Things to do
1 - In the article about the Easters, rewrite the part from "Paper trash isn’t" to "Board Human Resources.", changing "liquor bottle" to "wine bottle".
2 - Answer these questions about the article on Ronald and Carol Easter.
(a) What are the names of the couple's two dogs?
(b) Who found the couple's home in Fairfax Manor?
(c) How many years did Carol work for Duval County School Board Human Resources?
3 - Continue the article about Ronald and Carol Easter cleaning up Stinson Park from the point where it ends.

Selected excerpt
# # # # # # #

Couple’s love story extends to community

Couple’s love story extends to community
Ronald and Carol Easter

A familiar sight to anyone driving or walking past Stinson Park is Ronald and Carol Easter, walking their rambunctious black Maltipoos Callie and Abbey as they collect trash in the picturesque riverfront park on the Fairfax side of the Ortega Bridge. Married 48 years, the couple care deeply for each other – and for the community. The daily ritual is something they must do, they said.

“The park is always crowded and we don’t like children to see garbage…we want it clean for them and we’re helping the community,” said Carol, 69. “We’ve lived in Fairfax Manor since our marriage in 1966, when my grandmother Nora Quillen went house-hunting for us and found the perfect home. Stinson Park is so beautiful, picking up the trash makes a big difference.”

Paper trash isn’t the only thing they have to pick up, unfortunately. The haul includes every kind of liquor bottle, cans and far too many unsafe and illegal items. Nothing surprises the Easters any longer after cleaning the park since Carol’s 2011 retirement. She worked 37 years for Duval County School Board Human Resources.

# # # # # # #

Records provided
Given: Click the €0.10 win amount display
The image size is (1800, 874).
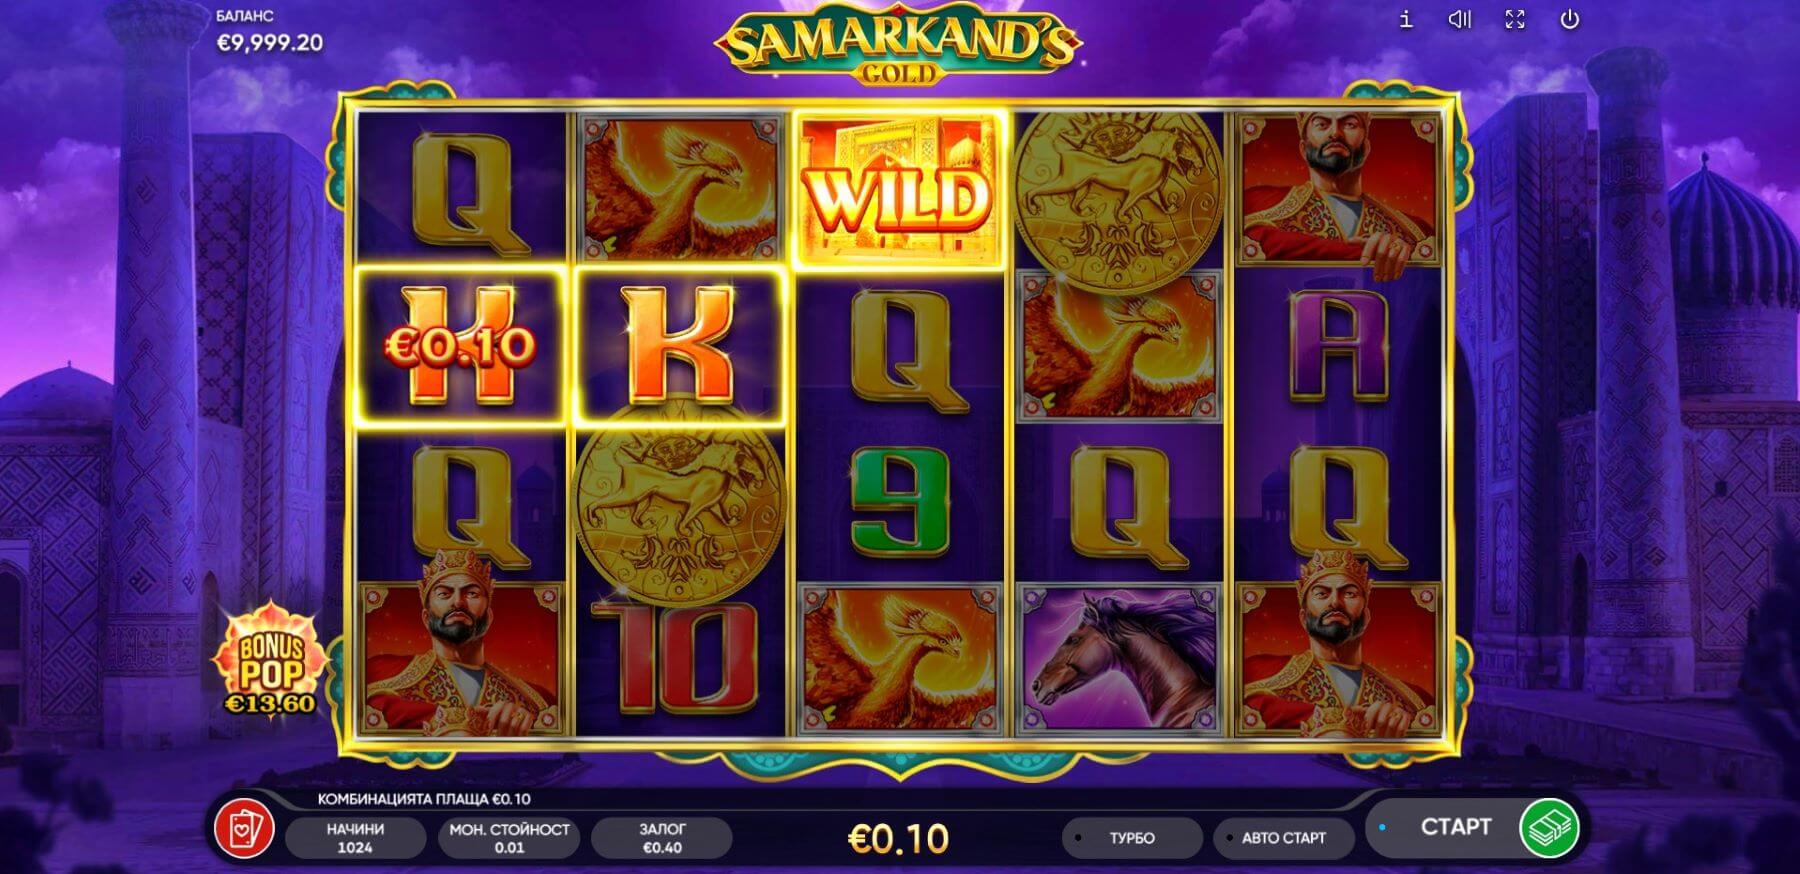Looking at the screenshot, I should pos(898,839).
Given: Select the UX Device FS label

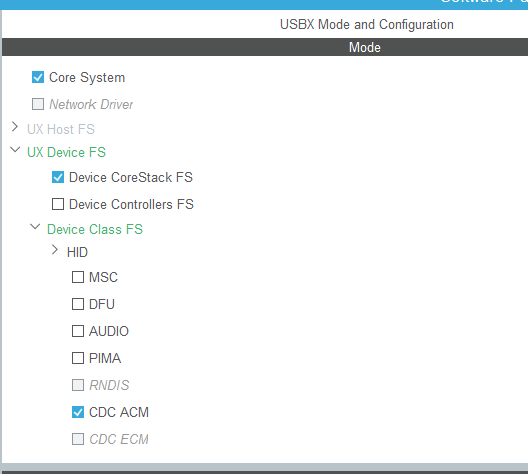Looking at the screenshot, I should point(66,152).
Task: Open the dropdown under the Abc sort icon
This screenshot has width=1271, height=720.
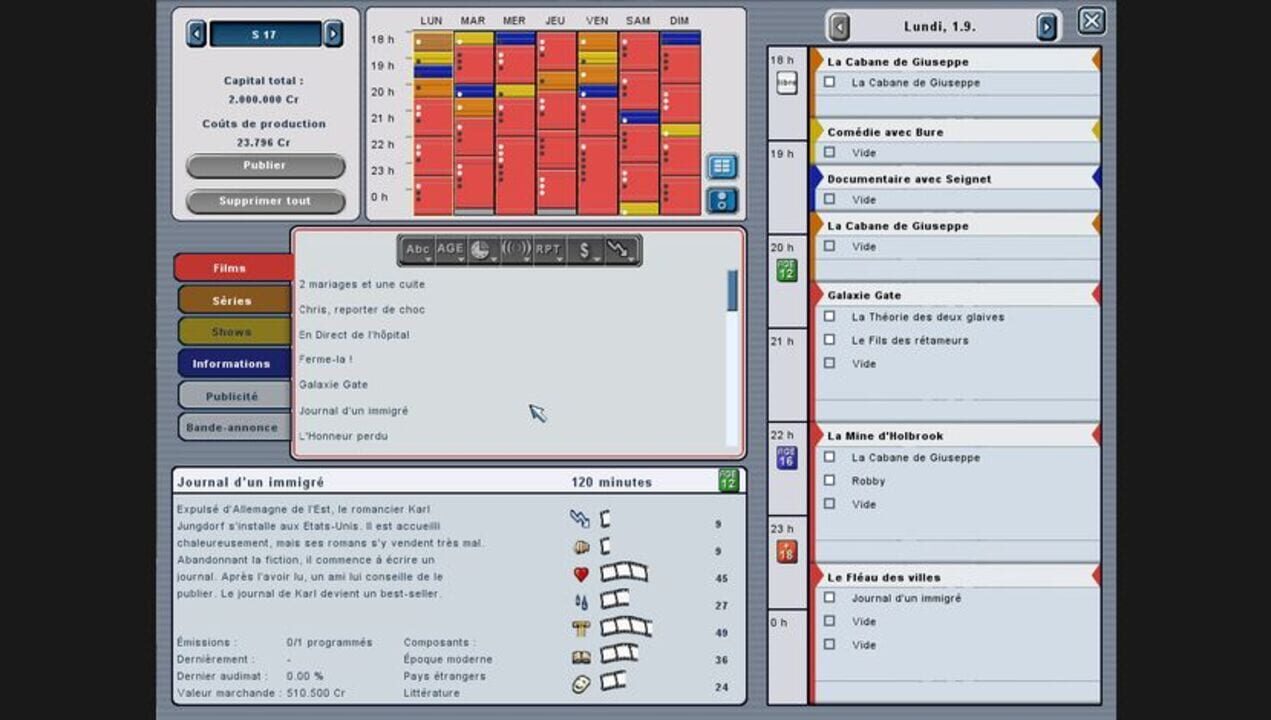Action: click(428, 260)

# # # # # # #

Expected results
1 -
Paper trash isn’t the only thing they have to pick up, unfortunately. The haul includes every kind of wine bottle, cans and far too many unsafe and illegal items. Nothing surprises the Easters any longer after cleaning the park since Carol’s 2011 retirement. She worked 37 years for Duval County School Board Human Resources.

2 -
(a) Callie and Abbey
(b) Carol's grandmother, Nora Quillen
(c) 37 years

3 -
“There’s trash that is shocking and then there’s the flowers left everywhere after weddings, forgotten decorations, plastic, party and picnic leftovers. The reason we also clean the base of the Ortega Bridge is to gather all the fishing lines and anything else that could hurt children, dogs, birds, fish or aquatic life,” they said.

The Easters commend the city for doing a good job of emptying trash receptacles, although on holidays they usually need large garbage bags for overflow, especially after July 4th and New Year’s. It’s clear that although they’ve found the perfect way to help out and are constantly thanked, they’d like to be out of a job.

“If only visitors would discard their trash, or if more people like us would help keep it clean!” she said. “Our concern now is that about 20 percent of the bricks were removed from the paved octagon and thrown into the river. We notified the city, but no response. Ronald pulls them out and recently someone replaced about half. We’ve put a sign up, but bad things like that in the park usually happen overnight.”

It’s not easy to get an updated park report from the Easters, who during this interview were cooking a homemade meal for a neighbor fighting cancer and recovering from surgery. The couple cherish their neighbors who, during 1980 and long after, helped them survive every parent’s worst nightmare.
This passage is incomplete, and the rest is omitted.